WORK TO COMPLETE
Only the stretch of the listing below that runs from the line with "Add Normal C/Alas Clasic to cart" through the line with "Viewport: 896px width, 1320px height." is to be printed, exactly and with both ends.
(GIVEN ENTRIES Opens)
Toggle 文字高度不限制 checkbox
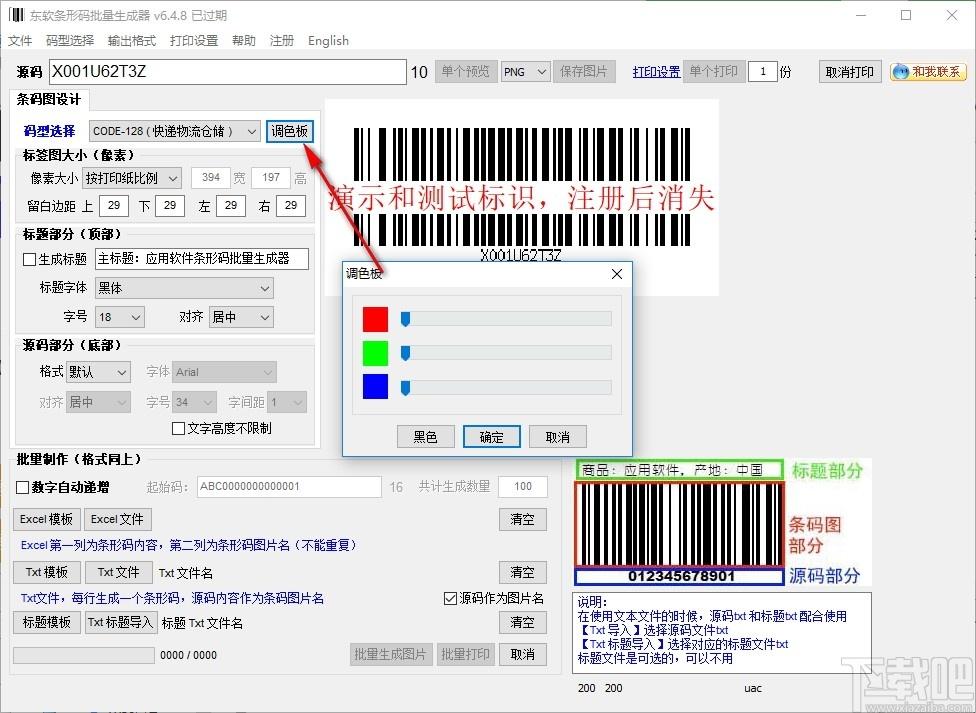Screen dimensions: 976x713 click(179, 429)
(GIVEN ENTRIES Closes)
(GIVEN ENTRIES Opens)
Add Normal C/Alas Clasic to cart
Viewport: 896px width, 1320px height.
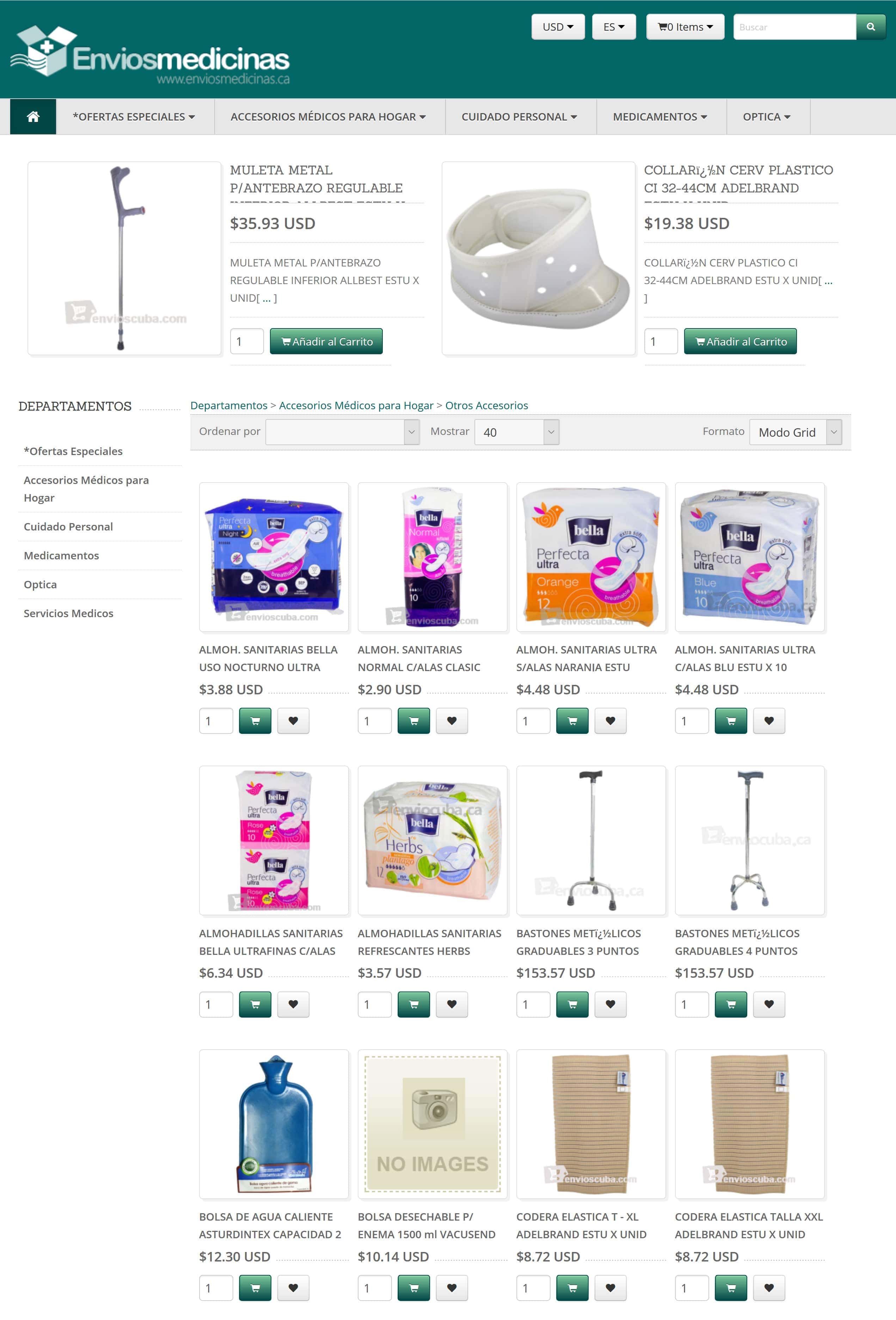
(GIVEN ENTRIES Closes)
(GIVEN ENTRIES Opens)
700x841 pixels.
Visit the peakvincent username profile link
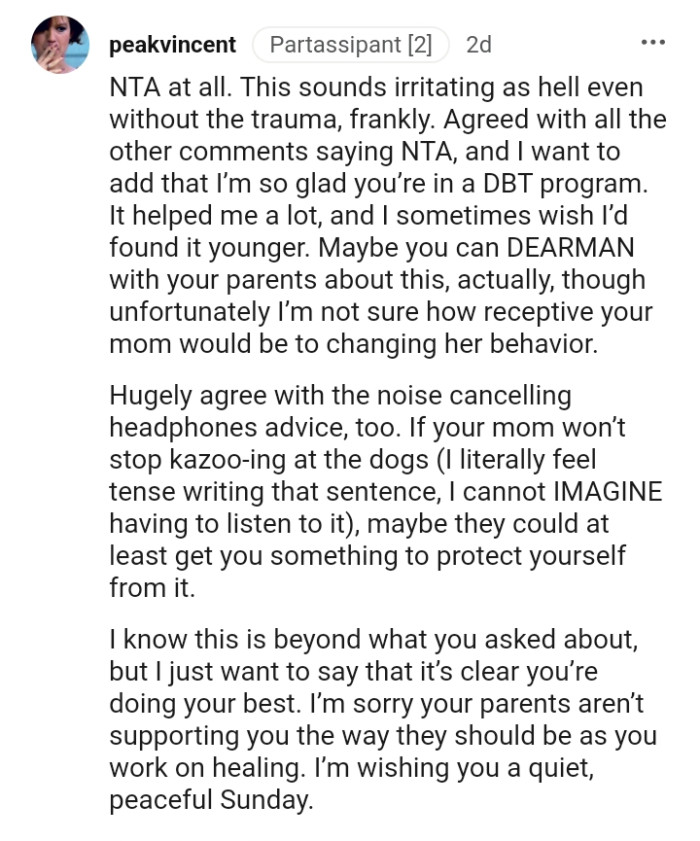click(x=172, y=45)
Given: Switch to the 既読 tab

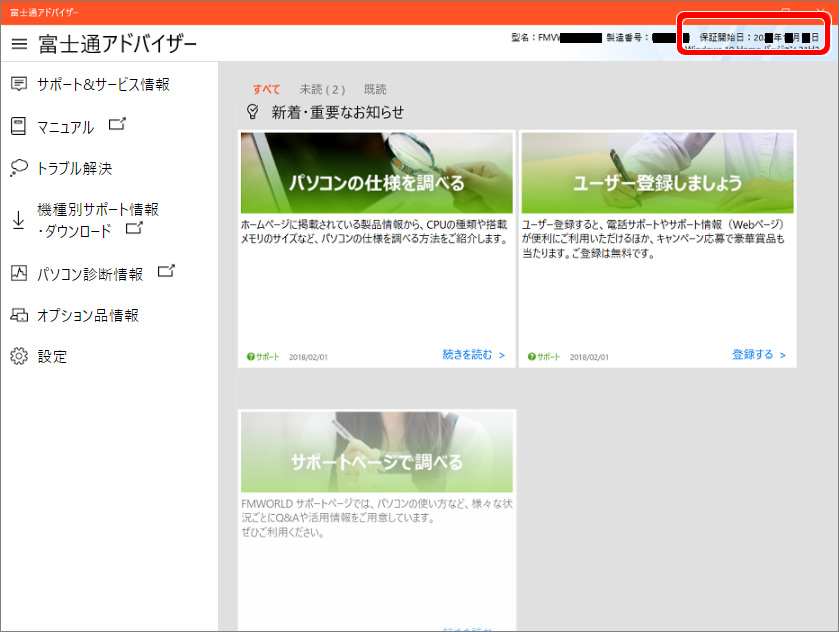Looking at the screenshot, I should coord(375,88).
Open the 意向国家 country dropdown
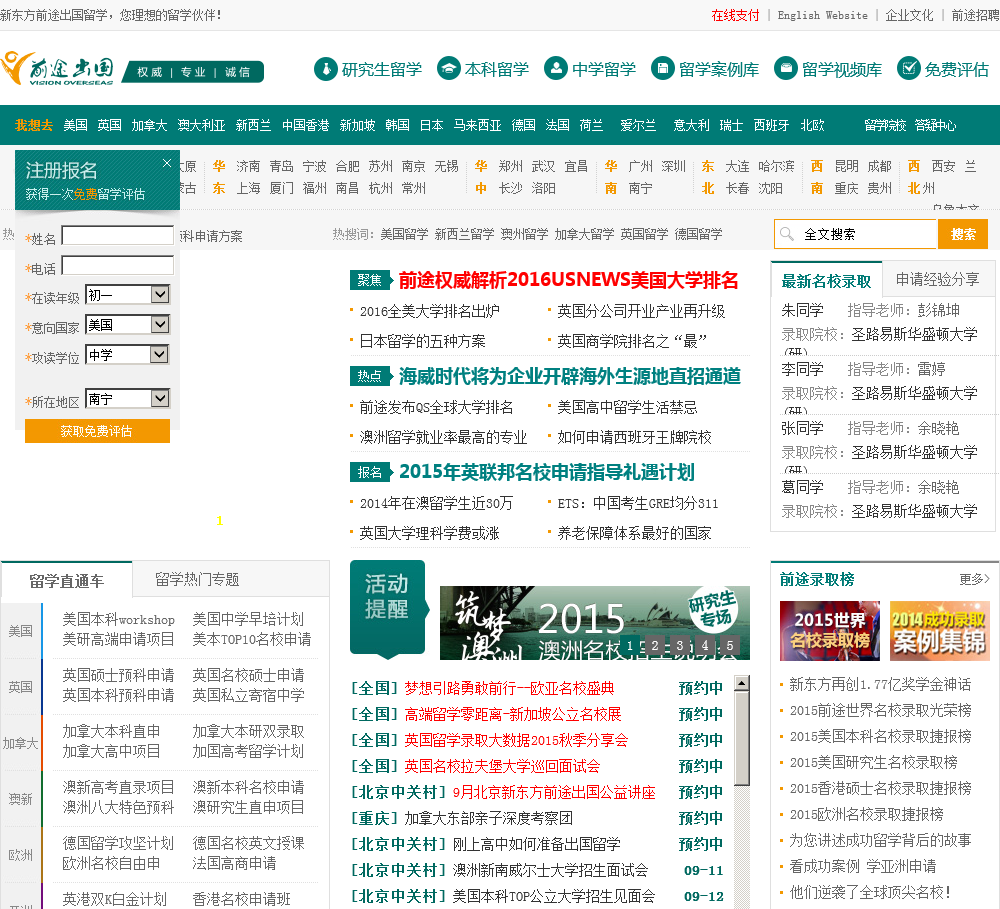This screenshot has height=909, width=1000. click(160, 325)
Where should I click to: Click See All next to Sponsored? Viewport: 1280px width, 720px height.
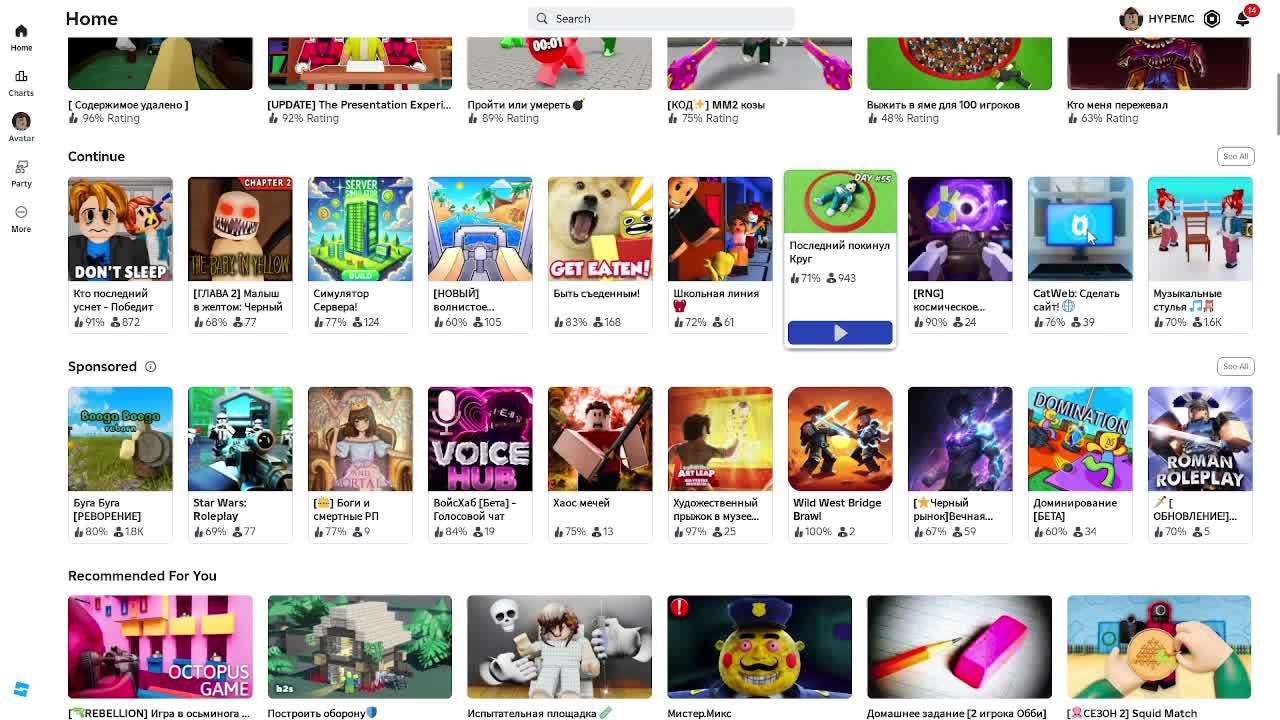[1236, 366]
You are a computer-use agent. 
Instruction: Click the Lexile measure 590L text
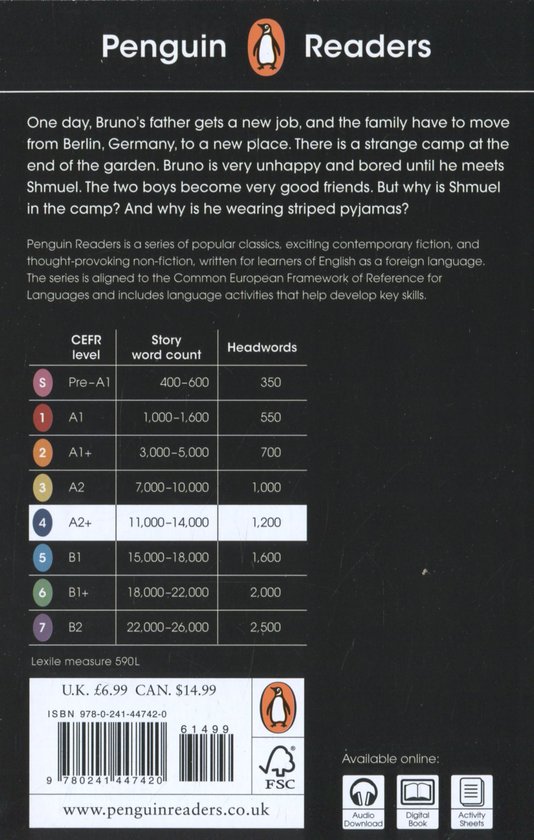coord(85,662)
(GIVEN ENTRIES Closes)
SOLVED EXERCISE
Add Normal C/Alas Clasic to cart
Viewport: 896px width, 1320px height.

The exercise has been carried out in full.